This is a Review of Agents of S.H.I.E.L.D.'s Season 2 Premiere - There Will Be SPOILERS.
Agents of S.H.I.E.L.D. returns and kicks off its sophomore year with a more focused season opener which attempts to provide a bit of purpose to the precarious position Coulson (Clark Gregg) and Co. find themselves in after Captain America: The Winter Soldier completely changed everything. This year they’re on their own!
“Shadows,” written by creators Jed Whedon and Maurissa Tancharoen, is so much more than the episodic adventure it contains; however, despite a terrific appearance from Peggy Carter (Hailey Atwell) and the original Howling Commandos, as well as the introduction of a few new comrades - not to mention a weighty and emotional storyline for a fan-favorite character - there are still many times where, within the episode, the logic that’s being presented is counter-intuitive to the actions being taken by a group trying to, as they say, stay in the shadows.
For all intents and purposes, Marvel’s Agents of S.H.I.E.L.D. has surprisingly acknowledged its awkward origins of last year and has evolved, in part, to remove much of the expectations that being semi-connected to the Marvel Cinematic Universe can unintentionally bring to a growing series. Now that the series’ new “guardian angel” angle is fully implemented, Agent Coulson and his newly stolen aircraft are able to freely maneuver about with fewer MCU logic holes for viewers to be transfixed by.
The Carl “The Crusher” Creel storyline is, for lack of a better description, the main focus of the Agents of S.H.I.E.L.D. premiere; though everything about it will make you think the contrary, and the importance of what’s onscreen is largely from what’s being told, not shown, which does take a bit away from the effects-heavy character that could have popped up at another time, perhaps when so many plans weren’t being put into motion at once. The introduction of Isabelle Hartley (Lucy Lawless) and General Talbot (Adrian Pasard), too, were lessened by the requirements of this premiere. Their inclusion, however, is more than welcome, and they help to bring fresh faces - and attitude - to the shrinking team.

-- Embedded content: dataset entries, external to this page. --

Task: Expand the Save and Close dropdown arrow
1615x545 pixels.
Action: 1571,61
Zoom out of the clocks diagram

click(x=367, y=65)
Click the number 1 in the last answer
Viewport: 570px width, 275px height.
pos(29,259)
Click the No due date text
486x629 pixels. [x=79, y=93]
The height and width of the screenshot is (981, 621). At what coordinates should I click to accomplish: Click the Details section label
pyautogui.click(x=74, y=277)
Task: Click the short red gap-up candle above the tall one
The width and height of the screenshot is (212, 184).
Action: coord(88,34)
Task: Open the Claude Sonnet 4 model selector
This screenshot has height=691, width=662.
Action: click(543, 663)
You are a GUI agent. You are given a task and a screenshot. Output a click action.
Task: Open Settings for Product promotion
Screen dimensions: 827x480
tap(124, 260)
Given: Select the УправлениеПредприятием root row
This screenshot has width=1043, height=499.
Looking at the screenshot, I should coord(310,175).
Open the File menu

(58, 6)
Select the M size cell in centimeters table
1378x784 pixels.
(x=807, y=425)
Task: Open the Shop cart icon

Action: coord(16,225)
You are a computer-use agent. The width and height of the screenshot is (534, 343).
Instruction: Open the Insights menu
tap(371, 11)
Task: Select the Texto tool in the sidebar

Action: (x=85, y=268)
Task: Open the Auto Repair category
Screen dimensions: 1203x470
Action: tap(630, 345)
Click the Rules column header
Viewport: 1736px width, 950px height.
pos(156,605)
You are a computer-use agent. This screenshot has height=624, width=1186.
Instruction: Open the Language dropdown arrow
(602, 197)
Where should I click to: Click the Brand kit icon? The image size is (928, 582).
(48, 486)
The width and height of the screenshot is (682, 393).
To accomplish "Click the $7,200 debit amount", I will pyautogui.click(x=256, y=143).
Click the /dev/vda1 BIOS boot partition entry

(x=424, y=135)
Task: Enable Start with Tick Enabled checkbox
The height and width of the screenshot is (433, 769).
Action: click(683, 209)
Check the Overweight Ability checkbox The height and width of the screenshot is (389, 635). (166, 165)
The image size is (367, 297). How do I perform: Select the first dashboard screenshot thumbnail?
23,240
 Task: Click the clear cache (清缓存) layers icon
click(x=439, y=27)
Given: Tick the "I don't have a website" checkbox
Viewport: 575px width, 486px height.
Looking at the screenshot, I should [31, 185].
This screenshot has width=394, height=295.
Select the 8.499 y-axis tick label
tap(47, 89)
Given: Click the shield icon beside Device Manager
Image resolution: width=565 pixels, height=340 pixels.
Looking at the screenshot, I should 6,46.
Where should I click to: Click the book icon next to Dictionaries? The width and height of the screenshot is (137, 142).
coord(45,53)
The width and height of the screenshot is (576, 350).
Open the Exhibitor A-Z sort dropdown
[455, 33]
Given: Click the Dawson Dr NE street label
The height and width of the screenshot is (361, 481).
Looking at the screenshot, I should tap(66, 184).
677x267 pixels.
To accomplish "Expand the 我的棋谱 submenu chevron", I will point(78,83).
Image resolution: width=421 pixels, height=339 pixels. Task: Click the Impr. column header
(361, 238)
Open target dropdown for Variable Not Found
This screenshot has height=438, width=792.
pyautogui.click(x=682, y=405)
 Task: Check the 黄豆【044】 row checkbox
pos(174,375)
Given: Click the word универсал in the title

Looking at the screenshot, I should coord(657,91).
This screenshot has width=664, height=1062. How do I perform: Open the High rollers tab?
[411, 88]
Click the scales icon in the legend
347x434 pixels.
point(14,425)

In many ways, it feels as if the characters that are contained within this episode are being lost to the story the producers are attempting to tell. Agents of S.H.I.E.L.D.’s growth from season 1 to season 2 is more than apparent, and there are many times when you can see a mature vision attempting to shape this series into something more. Secrets still appear to be where this episode is continuously weighed down, however, and in this particular instance the new secrets, while interesting, do not make up for how disjointed this episode feels when everything is brought together – which is possibly why this premiere feels more like middle-season fare than the beginning of a new chapter.
Fitz (Iain De Caestecker) and Simmons (Elizabeth Henstridge), the series’ fan favorites, are as much of a joy to see together as they always where, and with the inclusion of their new (and honestly, tragic) storyline, Agents of S.H.I.E.L.D. will have to do very little to keep audiences caring about the ultimate outcome and well-being of these two truly enjoyable characters.
Perhaps the most successful aspect to the Agents of S.H.I.E.L.D. season 2 premiere is how little attention Coulson and his “problem” receives overall, if any. Even though everyone wants to see the answers to all the many questions that Coulson’s existence creates, the episode is largely unaffected by the series side-stepping this tale for the purpose of establishing a strong front for the team, as a whole, and the successful execution of this is quite exciting for the series' future. As always, there will be time for Coulson - or Skye (Chloe Bennet) - to reveal all.
Make no mistake: Agents of S.H.I.E.L.D. is still an 8pm television show, and its 9pm time slot may still do more to harm the series than to help it. Even so, Marvel’s continued drive to tell a fun story on broadcast television appears to slowly be turning into the success many hoped it would be from the start.
Sure, Agents of S.H.I.E.L.D. isn’t as dark and gritty as DC’s Gotham, and in many ways people will associate a more mature tone with a perceived “better” show. As this season of both shows continues onwards, it’ll be interesting to see how Fox’s new series deals with some harsh television truths they've yet to come across, while it’s very likely that Agents of S.H.I.E.L.D. has learned much from their freshman year and is now on to bigger and better things – like bridging the gap between Captain America: The Winter Soldier and Avengers 2: Age of Ultron.
As with most things, we’ll have to wait and see.
Agents of S.H.I.E.L.D. returns next Tuesday with “Heavy is the Hand” @9pm on ABC.